:: SOURCE EXTRACT ::

-- -- --

How to sabotage your own housing goals
Briefly

How to sabotage your own housing goals
"Eight years ago, the city of Albany required that 5 percent of units in projects with 50 or more units be affordable to the working class. The measure was modest enough that it did not appear to slow housing production. But then Albany's progressive Common Council got greedy. Overriding vetoes by the mayor, in 2023, it upped the requirement to 7 percent to 13 percent, with larger projects requiring a higher share of affordable units, as well as the maximum rents lowered for those units."
"Since the Common Council overrode my two vetoes in early 2023, new proposals for market-rate housing have decreased by 71 percent, Mayor Kathy Sheehan said last year in her State of the City address. It's only gotten worse since. Before the change, the city had thousands of market-rate apartments in the pipeline; after, they have almost entirely disappeared, Times Union columnist Chris Churchill wrote this month."
Eight years ago the city of Albany required 5 percent of units in projects with 50 or more units to be affordable to the working class. In 2023 the Common Council overrode two mayoral vetoes and raised the requirement to between 7 percent and 13 percent, increased affordable shares for larger projects, and lowered maximum rents for those units. The new rules made multifamily development infeasible and led to a 71 percent drop in new market-rate housing proposals, eliminating thousands of apartments previously in the pipeline. Reduced construction will limit supply, enabling landlords to demand higher rents and threatening affordability. The mayor has urged reversal without success.

-- -- --

:: INFORMATION PROVIDED ::
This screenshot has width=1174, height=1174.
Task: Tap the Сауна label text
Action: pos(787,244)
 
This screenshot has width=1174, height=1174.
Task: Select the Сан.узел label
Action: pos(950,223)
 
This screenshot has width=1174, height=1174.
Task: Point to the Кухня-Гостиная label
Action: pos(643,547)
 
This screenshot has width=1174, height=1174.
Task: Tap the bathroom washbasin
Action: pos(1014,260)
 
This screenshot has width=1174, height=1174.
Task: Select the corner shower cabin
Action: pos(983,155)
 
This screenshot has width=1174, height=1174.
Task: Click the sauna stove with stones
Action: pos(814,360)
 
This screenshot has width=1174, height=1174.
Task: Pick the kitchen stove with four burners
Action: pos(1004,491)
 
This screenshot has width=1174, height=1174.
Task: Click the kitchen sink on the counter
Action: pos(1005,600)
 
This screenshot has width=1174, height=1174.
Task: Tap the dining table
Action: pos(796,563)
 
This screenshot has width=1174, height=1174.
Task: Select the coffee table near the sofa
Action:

-- -- --

:: WORK REQUIRED ::
In the text on Albany's housing rules, by how much did new proposals for market-rate housing decrease after the Common Council overrode the mayor's two vetoes?

:: OUTPUT OF THE TASK ::
They decreased by 71 percent.